Information Security Engineer

Information Security Engineer

About Bitwerx 

Bitwerx, Inc. is a team of industry experts focused on designing, building, and supporting innovative software solutions that leverage data to improve the customer journey. Our experience spans many industries with a focus on veterinary, and our partners range from startups trying to bring a new idea to market to Fortune 500 companies looking to become more agile.

About the role 

We are seeking an Information Security Engineer to serve as the primary owner of Bitwerx’s Information Security governance, policies, and compliance framework, leading the design, implementation, and ongoing maturation of the security program with a core focus on SOC 2 Type 2 and broader U.S. and international compliance requirements. 

This is a hands-on individual contributor role. You will be responsible for building practical, scalable security controls; refining policies and standards; operationalizing compliance requirements; and partnering closely with our Platform Delivery and Software Engineering teams to embed security into day-to-day operations. 

This role may be based in Lexington, KY (hybrid) or performed remotely from select U.S. locations.

What You’ll Do 

Security & Compliance Program Ownership 

• Own end-to-end SOC 2 Type 2 execution 

• Design, refine, and validate security controls 

• Prepare audit evidence and remediation plans 

Policy, Risk and Governance 

• Author and maintain security policies and standards 

• Maintain the risk register and treatment plans 

• Manage vendor risk workflows 

Cloud and Platform Security 

• Implement Azure security guardrails 

• Enforce IAM, RBAC, MFA and conditional access 

• Maintain the risk register and treatment plans 

• Secure CI/CD pipelines and secrets 

Monitoring and Incident Response 

• Implement centralized logging and alerting 

• Maintain Incident Response playbooks and lead response efforts 

• Perform root cause analysis 

• Manage tabletop exercises using real-world examples for team training 

Audit and Automation 

• Automate compliance evidence collection 

• Ensure controls are sustainable year over year 

What You’ll Bring 

• 3+ years in security and/or compliance engineering 

• SOC 2 Type 2 hands-on experience 

• Experience implementing international security and privacy compliance controls (e.g., GDPR, OSFI, and similar regulatory frameworks) 
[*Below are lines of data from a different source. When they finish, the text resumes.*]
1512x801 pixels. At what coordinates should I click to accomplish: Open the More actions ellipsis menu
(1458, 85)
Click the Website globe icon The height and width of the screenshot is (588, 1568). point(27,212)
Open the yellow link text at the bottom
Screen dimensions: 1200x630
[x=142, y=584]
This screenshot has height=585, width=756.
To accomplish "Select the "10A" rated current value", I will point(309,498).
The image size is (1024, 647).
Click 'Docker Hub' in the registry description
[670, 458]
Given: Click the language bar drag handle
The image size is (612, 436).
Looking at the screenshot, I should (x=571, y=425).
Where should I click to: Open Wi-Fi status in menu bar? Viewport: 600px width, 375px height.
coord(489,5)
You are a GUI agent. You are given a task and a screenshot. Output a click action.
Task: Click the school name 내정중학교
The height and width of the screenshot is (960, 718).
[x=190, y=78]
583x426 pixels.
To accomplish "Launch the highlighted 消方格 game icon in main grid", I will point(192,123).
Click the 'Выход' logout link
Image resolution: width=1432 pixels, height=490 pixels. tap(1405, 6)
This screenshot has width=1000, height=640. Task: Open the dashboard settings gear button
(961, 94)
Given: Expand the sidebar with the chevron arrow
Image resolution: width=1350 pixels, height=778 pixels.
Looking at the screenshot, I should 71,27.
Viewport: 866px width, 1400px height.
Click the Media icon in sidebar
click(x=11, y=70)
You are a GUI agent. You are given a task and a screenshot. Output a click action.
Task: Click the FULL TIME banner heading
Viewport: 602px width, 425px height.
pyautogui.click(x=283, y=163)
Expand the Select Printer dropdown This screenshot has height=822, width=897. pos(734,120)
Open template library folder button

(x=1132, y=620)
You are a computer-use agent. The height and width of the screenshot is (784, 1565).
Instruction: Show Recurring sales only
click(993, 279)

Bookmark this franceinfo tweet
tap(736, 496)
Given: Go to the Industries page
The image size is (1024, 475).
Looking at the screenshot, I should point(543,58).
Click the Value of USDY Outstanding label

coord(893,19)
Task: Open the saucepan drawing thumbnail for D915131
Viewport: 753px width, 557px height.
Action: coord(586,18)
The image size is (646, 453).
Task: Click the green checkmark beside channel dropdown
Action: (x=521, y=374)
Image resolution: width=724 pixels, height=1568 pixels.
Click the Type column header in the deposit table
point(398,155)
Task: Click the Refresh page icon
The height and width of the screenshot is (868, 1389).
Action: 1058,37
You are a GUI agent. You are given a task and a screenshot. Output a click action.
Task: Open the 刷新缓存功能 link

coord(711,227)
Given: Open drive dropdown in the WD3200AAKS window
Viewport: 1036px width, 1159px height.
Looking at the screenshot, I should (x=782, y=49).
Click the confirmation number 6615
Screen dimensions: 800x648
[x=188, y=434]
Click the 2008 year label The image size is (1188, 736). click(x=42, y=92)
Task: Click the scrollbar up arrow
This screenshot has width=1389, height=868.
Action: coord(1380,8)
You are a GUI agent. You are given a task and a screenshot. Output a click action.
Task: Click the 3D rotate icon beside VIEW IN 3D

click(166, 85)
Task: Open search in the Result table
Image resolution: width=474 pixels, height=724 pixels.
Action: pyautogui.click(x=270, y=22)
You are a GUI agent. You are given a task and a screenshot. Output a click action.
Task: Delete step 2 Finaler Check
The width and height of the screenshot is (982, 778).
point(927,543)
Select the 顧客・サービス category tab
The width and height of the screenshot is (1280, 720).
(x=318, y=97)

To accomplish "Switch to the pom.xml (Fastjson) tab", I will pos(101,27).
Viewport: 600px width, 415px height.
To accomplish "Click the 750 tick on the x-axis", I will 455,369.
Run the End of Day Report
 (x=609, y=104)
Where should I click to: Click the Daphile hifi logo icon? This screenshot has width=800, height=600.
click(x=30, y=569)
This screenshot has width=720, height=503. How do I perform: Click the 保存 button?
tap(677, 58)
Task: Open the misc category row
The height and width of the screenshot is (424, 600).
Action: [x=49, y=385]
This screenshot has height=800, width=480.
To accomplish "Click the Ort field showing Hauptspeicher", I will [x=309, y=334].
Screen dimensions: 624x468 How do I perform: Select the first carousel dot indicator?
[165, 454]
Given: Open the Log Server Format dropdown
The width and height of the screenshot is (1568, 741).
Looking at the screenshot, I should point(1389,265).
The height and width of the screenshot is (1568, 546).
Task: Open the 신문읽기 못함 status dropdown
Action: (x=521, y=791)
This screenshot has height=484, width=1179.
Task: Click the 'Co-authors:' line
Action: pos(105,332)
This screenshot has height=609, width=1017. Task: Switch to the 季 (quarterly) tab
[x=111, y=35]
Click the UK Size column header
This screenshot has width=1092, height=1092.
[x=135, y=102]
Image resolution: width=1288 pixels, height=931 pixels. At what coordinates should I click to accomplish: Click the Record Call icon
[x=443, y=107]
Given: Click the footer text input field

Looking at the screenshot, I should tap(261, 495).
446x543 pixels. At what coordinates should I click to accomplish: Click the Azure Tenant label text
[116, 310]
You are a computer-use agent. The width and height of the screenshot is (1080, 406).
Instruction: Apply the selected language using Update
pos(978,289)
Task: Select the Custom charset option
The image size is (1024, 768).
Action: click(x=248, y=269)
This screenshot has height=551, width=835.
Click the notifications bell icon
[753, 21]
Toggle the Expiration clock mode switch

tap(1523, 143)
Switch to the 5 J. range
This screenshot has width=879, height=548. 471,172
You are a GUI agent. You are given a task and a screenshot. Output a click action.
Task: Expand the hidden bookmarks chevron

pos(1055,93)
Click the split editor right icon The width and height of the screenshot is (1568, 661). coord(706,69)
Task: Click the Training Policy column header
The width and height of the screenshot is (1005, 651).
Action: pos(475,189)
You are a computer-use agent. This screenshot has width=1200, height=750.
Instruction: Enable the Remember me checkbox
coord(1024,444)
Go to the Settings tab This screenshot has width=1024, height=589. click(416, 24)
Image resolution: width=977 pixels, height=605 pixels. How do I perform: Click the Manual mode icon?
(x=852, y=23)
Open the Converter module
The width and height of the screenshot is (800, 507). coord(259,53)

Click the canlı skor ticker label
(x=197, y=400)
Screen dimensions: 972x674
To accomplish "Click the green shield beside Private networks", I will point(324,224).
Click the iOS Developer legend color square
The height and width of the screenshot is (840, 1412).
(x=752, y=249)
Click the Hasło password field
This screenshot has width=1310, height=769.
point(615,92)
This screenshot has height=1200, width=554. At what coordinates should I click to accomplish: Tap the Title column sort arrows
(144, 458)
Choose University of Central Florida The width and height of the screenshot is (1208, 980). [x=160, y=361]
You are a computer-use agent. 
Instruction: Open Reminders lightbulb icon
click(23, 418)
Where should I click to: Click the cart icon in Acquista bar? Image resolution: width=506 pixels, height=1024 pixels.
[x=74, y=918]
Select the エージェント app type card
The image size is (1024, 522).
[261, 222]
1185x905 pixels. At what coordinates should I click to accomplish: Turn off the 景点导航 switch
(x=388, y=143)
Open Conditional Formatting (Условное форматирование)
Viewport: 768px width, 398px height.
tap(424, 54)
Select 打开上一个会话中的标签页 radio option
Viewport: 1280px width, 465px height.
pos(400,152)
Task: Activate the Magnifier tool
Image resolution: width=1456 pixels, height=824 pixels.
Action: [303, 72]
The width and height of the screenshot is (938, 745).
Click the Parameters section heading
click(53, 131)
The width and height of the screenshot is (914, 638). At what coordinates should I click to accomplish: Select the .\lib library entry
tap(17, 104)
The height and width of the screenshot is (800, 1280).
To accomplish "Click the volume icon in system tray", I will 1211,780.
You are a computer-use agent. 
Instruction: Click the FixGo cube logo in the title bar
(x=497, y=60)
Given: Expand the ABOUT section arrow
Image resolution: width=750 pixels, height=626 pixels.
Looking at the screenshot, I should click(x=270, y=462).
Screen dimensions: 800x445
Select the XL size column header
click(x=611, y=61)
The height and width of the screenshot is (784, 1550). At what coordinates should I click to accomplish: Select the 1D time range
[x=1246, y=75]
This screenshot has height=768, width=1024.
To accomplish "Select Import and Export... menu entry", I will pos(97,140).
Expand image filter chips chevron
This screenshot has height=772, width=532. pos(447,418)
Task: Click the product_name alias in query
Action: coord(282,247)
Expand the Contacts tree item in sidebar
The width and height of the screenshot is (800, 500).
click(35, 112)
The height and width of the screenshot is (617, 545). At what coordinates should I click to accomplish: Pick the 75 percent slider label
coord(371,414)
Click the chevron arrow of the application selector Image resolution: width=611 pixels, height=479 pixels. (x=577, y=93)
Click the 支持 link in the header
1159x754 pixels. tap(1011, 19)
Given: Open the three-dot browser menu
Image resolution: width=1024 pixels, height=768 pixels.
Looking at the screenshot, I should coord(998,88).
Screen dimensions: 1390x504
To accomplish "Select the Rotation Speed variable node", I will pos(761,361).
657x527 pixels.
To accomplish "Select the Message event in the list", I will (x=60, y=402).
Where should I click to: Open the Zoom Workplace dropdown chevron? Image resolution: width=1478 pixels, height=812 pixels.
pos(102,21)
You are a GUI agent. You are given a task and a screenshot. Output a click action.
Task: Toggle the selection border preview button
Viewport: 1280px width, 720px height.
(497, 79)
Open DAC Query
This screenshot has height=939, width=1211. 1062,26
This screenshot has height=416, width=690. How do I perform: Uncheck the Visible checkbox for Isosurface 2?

• Strong understanding of security architecture and risk management for data-centric organizations, including large-scale data storage, processing, access controls, and data lifecycle governance 

• Azure cloud security experience 

• Strong written and technical communication skills 

• Proactive, collaborative team player who thrives in a fast paced, small company environment 

• Experience with Drata is preferred 

What Success Looks Like 

• Predictable, low-stress audits 

• Embedded security controls 

• Automated evidence collection 

Why This Role Matters 

Security and compliance are foundational to Bitwerx’s growth, reputation and customer trust. 

What We Offer 

• 100% company-paid health, vision, and dental insurance
  

• 401(k) with company match
  

• Robust PTO policy
  

• A collaborative and inclusive work culture 

• Opportunities for professional growth and development 

• The chance to make a significant impact on a growing company 
  
   

Bitwerx, Inc. is an Equal Opportunity Employer. Your application will be considered regardless of race, color, national origin, age, disability, gender, sexual orientation, gender identity or expression, marital status, or veteran status. You must be legally authorized to work in the U.S.